Obermeister Günther Haller lobte die Auswirkungen von Pendlerpauschale und Umweltprämie auf die Branche. Sorge bereite dagegen die Geldpolitik der Banken. Nicht nur Autohäuser klagten über ungünstige Finanzierungsbedingungen. Durch schlechte Leasing- und Kreditbedingungen zeichneten sich Auswirkungen bei den Flottenbeständen großer Firmen ab.

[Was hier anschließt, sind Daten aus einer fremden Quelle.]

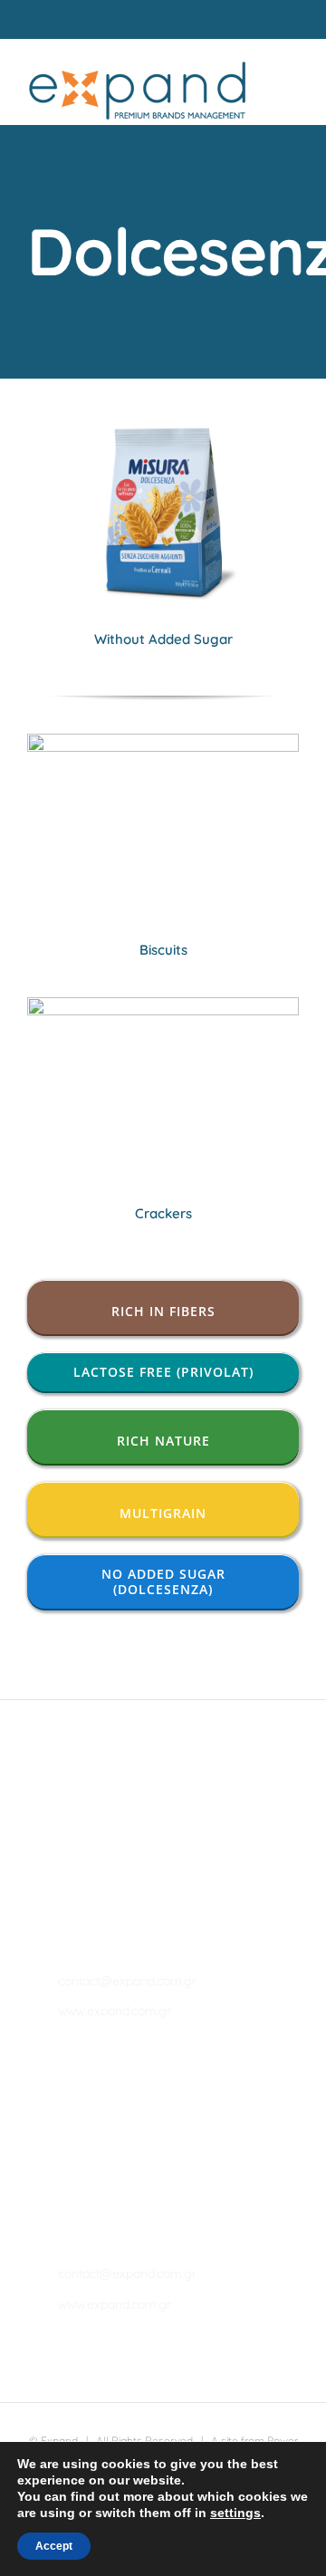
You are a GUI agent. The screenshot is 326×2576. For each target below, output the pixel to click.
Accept (53, 2546)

Auf ihrer „Geburtstagsversammlung“ beschlossen die Innungsmitglieder den weiteren Ausbau und die Renovierung der eigenen Gebäude. Im Lauf der Jahre seien die Räume zu klein geworden. Die Angebote des Bildungszentrums würden gut angenommen, erläuterte Innungsgeschäftsführerin Petra Brandl. Unter Berücksichtigung der zu erwartenden Azubi-Zahlen würden Aus- und Umbau mit Augenmaß erfolgen.

Einblicke in die Arbeit der Innung

Für die Besucher des Jubiläumsfestes hatte die Innung in ihren Räumen die Werkstätten, Hörsäle und das Wohnheim geöffnet. Standesgemäß für eine Kfz-Innung waren neben dem Festzelt Oldtimer ausgestellt. Eine Kaelble-Zugmaschine beispielsweise, die inklusive des Schriftzuges komplett restauriert war. Und ein „Wanderer“ Typ W21 des Baujahrs 1934, also dem Gründungsjahr der Innung, begrüßte die Besucher am Zelteingang.

Neue Musikerlebnisse vermittelte das Duo „Autoditakt – Wir machen auf alten Autoteilen Musik“. Die beiden Musiker zeigten, wozu alte Fahrzeugteile noch gut sind: „Smoke on the water” erklang auf der Auspuffgitarre; „New York, New York“ ertönte auf der Autohupen-Orgel.